◆ WRITTEN INSTRUCTION ◆
Copy the data verbatim from its first line through the line containing "water [219, 373]", including both of those lines.

◆ SUPPLIED INFORMATION ◆
☆ ☆ ☆ ☆ ☆

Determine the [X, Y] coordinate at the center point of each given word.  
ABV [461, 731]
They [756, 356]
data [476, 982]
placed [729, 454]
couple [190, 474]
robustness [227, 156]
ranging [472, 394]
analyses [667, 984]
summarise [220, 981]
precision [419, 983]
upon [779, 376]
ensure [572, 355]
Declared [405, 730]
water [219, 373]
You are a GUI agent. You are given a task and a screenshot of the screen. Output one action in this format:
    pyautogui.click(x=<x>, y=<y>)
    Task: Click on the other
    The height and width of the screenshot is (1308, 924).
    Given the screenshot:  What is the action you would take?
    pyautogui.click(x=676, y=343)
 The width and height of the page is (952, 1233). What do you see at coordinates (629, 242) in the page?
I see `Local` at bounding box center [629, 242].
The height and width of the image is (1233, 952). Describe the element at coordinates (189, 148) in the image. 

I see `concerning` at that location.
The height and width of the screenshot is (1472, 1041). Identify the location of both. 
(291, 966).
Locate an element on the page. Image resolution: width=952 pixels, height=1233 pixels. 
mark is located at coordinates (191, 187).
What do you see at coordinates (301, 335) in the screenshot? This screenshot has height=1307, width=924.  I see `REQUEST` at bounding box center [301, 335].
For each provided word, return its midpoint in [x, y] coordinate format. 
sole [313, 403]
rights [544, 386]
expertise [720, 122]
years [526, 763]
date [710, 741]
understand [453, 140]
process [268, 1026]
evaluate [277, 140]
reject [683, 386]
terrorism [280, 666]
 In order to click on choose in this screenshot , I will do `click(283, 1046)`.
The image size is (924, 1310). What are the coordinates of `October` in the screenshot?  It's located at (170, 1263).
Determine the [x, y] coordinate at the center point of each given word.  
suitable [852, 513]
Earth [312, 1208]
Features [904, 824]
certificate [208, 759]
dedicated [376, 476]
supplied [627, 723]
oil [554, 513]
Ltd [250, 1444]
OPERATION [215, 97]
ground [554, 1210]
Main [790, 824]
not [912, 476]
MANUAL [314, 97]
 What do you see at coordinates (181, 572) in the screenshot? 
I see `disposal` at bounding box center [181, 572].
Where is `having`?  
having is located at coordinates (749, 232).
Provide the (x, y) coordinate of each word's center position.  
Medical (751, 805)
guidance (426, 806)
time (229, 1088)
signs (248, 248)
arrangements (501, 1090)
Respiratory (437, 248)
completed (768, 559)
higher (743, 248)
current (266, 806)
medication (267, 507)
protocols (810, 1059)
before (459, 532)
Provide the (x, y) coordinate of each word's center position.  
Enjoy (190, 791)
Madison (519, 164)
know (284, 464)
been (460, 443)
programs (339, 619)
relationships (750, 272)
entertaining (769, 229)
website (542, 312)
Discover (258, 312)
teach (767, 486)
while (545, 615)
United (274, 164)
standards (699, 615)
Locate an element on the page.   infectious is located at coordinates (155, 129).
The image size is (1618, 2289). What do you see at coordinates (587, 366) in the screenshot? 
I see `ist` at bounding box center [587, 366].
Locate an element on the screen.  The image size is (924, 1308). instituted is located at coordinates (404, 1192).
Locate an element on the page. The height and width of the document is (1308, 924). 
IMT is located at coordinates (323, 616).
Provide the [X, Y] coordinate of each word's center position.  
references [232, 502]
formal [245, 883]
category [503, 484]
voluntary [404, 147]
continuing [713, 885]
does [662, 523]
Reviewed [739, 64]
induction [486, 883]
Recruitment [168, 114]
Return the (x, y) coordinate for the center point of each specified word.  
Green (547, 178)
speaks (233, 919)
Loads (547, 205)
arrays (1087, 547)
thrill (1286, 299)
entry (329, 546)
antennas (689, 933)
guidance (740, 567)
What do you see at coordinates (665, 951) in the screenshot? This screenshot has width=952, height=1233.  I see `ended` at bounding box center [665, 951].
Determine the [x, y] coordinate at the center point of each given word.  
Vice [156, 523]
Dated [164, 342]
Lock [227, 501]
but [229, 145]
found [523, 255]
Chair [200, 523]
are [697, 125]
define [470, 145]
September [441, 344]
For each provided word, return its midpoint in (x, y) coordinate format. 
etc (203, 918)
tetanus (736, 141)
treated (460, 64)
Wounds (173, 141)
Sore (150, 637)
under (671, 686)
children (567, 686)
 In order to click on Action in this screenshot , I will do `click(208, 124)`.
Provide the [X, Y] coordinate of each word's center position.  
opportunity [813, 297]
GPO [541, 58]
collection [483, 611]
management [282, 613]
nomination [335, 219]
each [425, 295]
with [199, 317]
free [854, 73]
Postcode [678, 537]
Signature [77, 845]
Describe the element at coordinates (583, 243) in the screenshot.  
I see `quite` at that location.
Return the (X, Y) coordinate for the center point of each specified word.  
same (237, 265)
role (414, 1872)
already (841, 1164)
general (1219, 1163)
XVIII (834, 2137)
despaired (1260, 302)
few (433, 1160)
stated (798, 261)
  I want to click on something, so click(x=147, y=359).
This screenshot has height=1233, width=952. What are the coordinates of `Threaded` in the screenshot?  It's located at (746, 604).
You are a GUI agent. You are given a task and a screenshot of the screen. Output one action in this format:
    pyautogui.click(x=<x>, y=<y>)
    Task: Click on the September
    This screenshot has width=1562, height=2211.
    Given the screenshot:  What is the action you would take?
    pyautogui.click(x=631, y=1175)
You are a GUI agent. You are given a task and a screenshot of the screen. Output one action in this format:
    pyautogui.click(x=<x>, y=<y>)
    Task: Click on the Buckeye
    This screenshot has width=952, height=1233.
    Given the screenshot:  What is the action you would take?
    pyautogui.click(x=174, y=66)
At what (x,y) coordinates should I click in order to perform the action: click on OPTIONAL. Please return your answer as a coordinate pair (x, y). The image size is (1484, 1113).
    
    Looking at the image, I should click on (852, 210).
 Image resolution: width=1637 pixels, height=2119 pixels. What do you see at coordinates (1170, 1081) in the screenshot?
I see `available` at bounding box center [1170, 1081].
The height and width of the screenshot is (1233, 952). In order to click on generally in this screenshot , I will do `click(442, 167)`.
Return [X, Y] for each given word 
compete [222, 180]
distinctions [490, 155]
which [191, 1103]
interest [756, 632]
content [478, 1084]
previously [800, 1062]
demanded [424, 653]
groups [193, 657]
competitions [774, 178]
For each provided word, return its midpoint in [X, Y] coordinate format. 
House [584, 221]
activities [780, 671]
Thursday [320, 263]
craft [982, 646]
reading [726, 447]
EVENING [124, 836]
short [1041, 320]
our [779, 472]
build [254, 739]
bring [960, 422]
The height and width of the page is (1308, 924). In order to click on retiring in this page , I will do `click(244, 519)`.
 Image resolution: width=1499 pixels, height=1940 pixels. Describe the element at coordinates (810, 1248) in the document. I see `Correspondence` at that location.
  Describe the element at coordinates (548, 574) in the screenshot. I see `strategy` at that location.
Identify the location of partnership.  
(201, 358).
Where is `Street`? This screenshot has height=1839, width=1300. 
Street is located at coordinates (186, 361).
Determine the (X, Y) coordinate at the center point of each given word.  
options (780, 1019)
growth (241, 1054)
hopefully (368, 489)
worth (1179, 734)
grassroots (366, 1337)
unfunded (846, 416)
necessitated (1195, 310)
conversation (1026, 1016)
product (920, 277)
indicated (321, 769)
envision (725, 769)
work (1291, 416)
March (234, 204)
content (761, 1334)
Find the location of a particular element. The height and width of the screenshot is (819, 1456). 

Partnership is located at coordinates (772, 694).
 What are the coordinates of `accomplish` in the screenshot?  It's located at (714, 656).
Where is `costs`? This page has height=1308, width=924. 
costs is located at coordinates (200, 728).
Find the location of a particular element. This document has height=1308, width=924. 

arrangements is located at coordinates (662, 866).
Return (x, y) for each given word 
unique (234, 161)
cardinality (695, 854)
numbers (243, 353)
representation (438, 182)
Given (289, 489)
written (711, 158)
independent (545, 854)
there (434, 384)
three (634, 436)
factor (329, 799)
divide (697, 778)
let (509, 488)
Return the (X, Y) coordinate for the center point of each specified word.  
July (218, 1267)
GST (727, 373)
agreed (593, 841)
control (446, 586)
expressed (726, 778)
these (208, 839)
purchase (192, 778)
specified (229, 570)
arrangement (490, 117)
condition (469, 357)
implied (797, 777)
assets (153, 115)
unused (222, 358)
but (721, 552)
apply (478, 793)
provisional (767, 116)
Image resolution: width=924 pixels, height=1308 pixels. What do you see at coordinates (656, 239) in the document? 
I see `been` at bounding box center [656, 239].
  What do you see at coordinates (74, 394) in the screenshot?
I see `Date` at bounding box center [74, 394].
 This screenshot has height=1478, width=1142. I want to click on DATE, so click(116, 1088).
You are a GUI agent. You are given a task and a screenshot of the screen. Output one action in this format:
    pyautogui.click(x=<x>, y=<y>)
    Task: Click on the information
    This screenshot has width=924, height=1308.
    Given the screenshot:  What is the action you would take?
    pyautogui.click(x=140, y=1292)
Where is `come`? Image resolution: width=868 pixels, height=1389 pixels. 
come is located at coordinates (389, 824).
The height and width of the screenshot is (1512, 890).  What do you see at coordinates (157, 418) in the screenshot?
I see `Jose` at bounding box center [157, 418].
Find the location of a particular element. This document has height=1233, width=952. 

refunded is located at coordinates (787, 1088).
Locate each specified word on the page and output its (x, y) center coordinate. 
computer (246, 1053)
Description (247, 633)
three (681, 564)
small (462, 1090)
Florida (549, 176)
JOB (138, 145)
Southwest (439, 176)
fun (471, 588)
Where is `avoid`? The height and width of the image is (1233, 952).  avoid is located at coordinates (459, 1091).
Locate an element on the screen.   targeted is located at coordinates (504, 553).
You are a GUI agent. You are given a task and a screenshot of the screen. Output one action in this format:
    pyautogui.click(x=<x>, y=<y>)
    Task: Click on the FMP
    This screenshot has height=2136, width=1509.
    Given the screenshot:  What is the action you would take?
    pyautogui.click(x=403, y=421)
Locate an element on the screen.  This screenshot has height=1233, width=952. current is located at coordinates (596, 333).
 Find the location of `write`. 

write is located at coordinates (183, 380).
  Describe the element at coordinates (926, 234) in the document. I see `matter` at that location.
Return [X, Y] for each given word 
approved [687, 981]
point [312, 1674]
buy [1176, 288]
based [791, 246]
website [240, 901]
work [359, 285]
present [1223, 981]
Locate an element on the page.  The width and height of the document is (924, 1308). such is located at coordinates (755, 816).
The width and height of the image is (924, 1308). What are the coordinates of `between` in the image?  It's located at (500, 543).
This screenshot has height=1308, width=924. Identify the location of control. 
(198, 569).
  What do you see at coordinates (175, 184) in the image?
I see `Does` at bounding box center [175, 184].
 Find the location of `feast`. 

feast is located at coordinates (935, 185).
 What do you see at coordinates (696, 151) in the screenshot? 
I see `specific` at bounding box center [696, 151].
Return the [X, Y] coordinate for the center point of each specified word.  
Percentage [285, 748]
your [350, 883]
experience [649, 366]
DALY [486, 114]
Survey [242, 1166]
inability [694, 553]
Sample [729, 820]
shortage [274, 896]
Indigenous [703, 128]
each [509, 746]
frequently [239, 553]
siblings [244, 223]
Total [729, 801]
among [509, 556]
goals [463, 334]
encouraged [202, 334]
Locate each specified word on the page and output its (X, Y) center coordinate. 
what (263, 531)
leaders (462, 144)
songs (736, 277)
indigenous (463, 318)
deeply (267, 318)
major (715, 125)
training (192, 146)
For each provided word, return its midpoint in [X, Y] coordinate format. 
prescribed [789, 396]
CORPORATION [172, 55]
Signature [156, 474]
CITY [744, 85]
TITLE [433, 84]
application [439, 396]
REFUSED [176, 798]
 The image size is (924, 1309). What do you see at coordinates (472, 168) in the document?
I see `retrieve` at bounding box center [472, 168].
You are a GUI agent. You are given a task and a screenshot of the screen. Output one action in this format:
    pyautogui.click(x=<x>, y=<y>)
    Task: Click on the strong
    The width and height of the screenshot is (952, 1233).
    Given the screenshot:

☆ ☆ ☆ ☆ ☆

◆ COMPLETE RESPONSE ◆
Determine the [X, Y] coordinate at the center point of each given word.  
ABV [461, 731]
They [756, 356]
data [476, 982]
placed [729, 454]
couple [190, 474]
robustness [227, 156]
ranging [472, 394]
analyses [667, 984]
summarise [220, 981]
precision [419, 983]
upon [779, 376]
ensure [572, 355]
Declared [405, 730]
water [219, 373]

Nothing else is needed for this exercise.